Amérique du Nord

Étudiants et journalistes, rien ne va plus au Québec (1/2)

Depuis quelques mois, les étudiants québécois se mobilisent contre les mesures d’austérité imposées par le gouvernement provincial de Philippe Couillard. Manifestations, occupations des établissements, blocage des cours… de quoi alimenter les journaux qui relaient l’action étudiante. Et pourtant, difficile de manquer les tensions que la couverture médiatique du mouvement a distillée entre étudiants et journalistes…

Tweet de l'Association pour une Solidarité Syndicale Étudiante

Tweet de l’Association pour une Solidarité Syndicale Étudiante

« Le printemps 2015 », voilà comment certains surnomment la mobilisation estudiantine qui touche le Québec depuis ce début d’année. Février, mars, avril… impossible de manquer les mises à jour sur l’avancée du mouvement. Stratégies épluchées, communication des portes paroles étudiants décortiquées, éditos plus ou moins cinglants dans les grands journaux québécois… Bref, de quoi nourrir les manchettes pendant un certain temps.

Frustration des étudiants

« Une campagne de salissage », voilà ce que retiennent un bon nombre d’étudiants engagés dans les mouvements. La couverture médiatique des mobilisations est omniprésente dans les médias québécois. Mais pour les principaux intéressés, cette campagne serait orientée, voir même désinformée.

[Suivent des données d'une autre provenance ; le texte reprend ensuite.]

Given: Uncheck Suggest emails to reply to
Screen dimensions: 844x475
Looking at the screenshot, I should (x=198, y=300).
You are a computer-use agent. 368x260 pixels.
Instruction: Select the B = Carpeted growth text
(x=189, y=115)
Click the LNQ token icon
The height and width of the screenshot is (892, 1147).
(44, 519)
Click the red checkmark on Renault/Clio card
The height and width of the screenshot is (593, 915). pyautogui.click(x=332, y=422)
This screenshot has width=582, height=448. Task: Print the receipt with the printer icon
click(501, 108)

Je pense que la conjoncture fait en sorte qu’on a l’impression d’être victime d’une campagne de salissage. On a souvent vu depuis 2012 de la désinformation dans les médias. Il y a une méfiance grandissante de la base militante quant à la couverture réelle qu’on voit de nous dans les médias.

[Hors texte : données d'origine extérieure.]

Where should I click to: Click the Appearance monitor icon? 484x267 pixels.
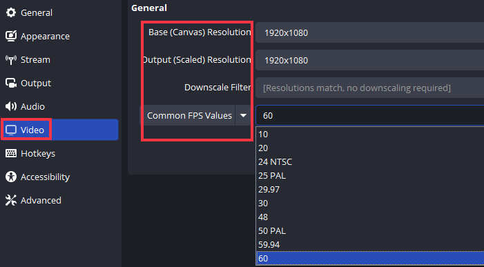click(x=11, y=36)
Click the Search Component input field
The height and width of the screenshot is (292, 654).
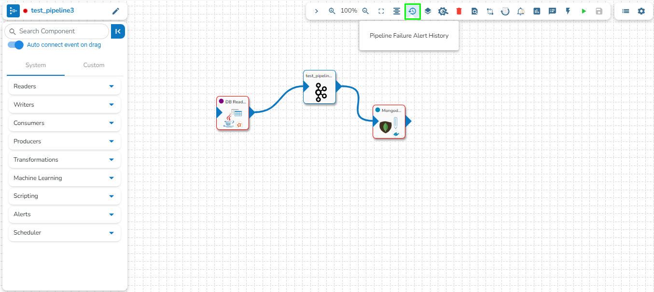tap(57, 31)
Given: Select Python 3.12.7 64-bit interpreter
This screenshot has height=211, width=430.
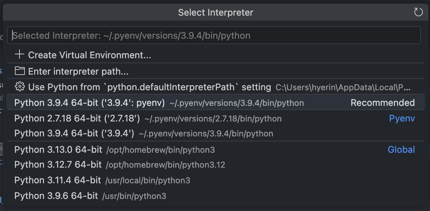Looking at the screenshot, I should tap(58, 165).
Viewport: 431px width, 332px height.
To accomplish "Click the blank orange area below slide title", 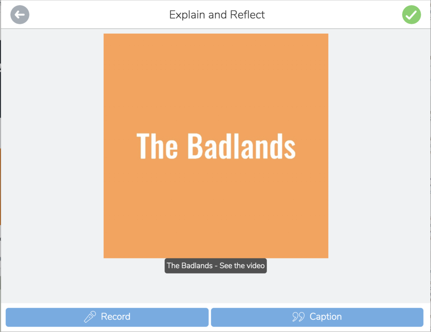I will click(216, 210).
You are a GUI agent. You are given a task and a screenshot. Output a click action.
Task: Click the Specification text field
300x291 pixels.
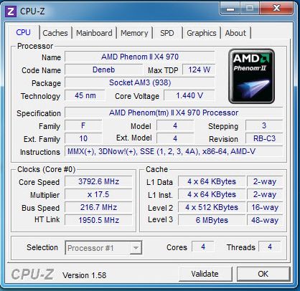(x=174, y=113)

Fannie Poirier, militante du Printemps 2015

Frustration et méfiance, voilà donc les maitres mots. D’abord vis à vis de l’image des mouvements étudiants qui seraient transmis dans les médias. Un parti pris des journalistes, c’est l’une des théories en vogue parmi les étudiants. « De manière générale, il y a un biais en faveur des forces policières et de la répression. C’est ce qu’on vit au jour le jour, et c’est normal qu’il y ait une certaine amertume qui se soit développée par rapport aux journalistes » dénonce Sophie Labelle, étudiante activiste interrogée par le journal Métro.

Manque d’objectivité, mais pas seulement. Vient ensuite la question de la légitimité d’un tel mouvement, qui est souvent interrogé par les journalistes. « Quand ce sont des syndicats, ça passe. Mais parce que ce sont des étudiants, et qu’il n’y a pas de mesures directes qui ont été annoncées, on ne leur donne pas la légitimité de protester contre les mesures d’austérité qui touchent tout le monde », souligne Pascale Dufour, directrice du centre de recherche sur les politiques et le développement social à l’Université de Montréal.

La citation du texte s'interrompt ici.